Causes overstatement.
- New good bias (prices go down, don’t change)
- Substitution bias (buy cheap over expensive)
- Quality change bias (upgraded models)
What are the problems with GDP?
- Illegal activities
- Underground economy
- Home production and leisure
- Economic “bads”
What is GDP/capita?
RGDP/population
What is the circular flow of income?
Markets:
- Goods Market: buy stuff
- Financial Market: lenders meet borrowers
- Factor Market: buy and sell factors (land…)
Participants:
- Households
- Domestic firms and financial systems
- Government
- Rest of the world
What is the circular flow chart?
Look at picture
How do we determine GDP?
- Value added approach
- Expenditure approach (add all expenditures)
- Income approach (add all income)
What is the value added approach?
- Value of output less the value of inputs used in production.
- Difference between what you paid and what you sell it for
What are intermediate goods?
Goods used as inputs in production.
What are final goods?
Goods to end consumer (iI buy and I won’t sell).
What is the expenditure approach?
GDP = C + I + G + (X - IM)
What is consumption?
- C
- All final sales
- Durable, semi-durable, non-duarable, services
What are investments?
- I
- Gross investments
- New plant, equipment, inventory, new housing
What is net investment?
Net investment = gross investment - depreciation
What is depreciation?
- Depreciation = gross investment - net investment
- Capital cost allowance (CCA)
- Replacement cost of capital
What are government expenditures?
- G
- All levels of government purchases
- Excludes government transfers (money that is provided that no good is given for - healthcare, education)
What are exports?
- X
- Canadian goods sold abroad
What are imports?
- IM
- Foreign goods sold in Canada
What are net exports?
- NX
- X - IM
What is the income approach?
GDP = NDI (at factor cost) + non-factor payments
What is net domestic income (at factor cost)?

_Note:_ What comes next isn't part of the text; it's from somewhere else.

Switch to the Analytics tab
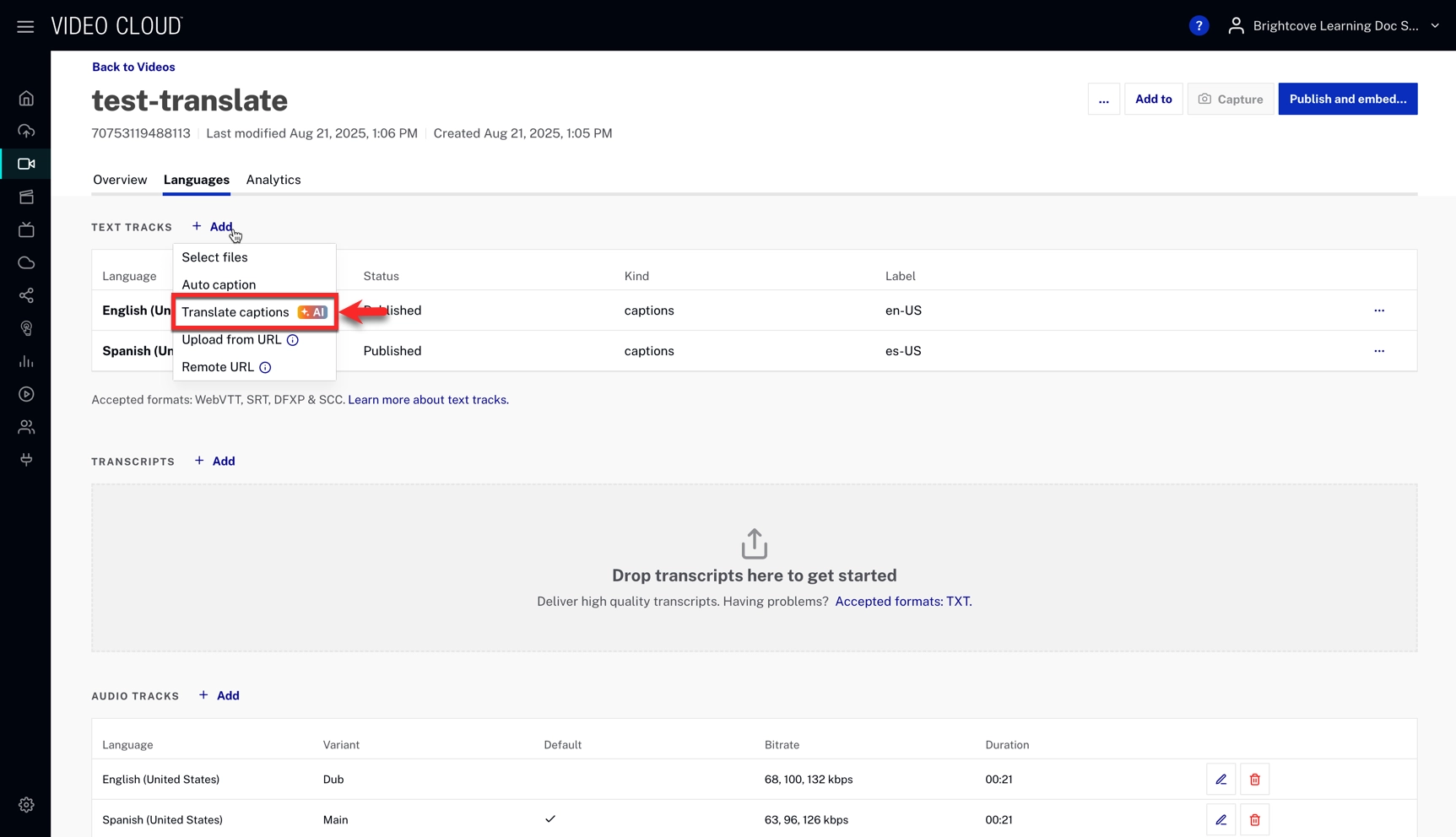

NDI = labour income + incorporated business income (dividends and retained earning) + unincorporated business income + farm income + rental income + interest income
OR
NDI = GDP - (interest taxes - subsides) - depreciation
What are non-factor payments?
(indirect taxes - subsides) + depreciation
What is gross national product?
- Value of producing domestically owned factors
- Take into account what we own elsewhere and what elsewhere owns here
GNP = GDP + NFII
What is net foreign investment income?
NFII = income received by Canadians from foreigners - incomes paid to foreigners by Canadians
What is net domestic product?
The total amount of new stuff that’s made.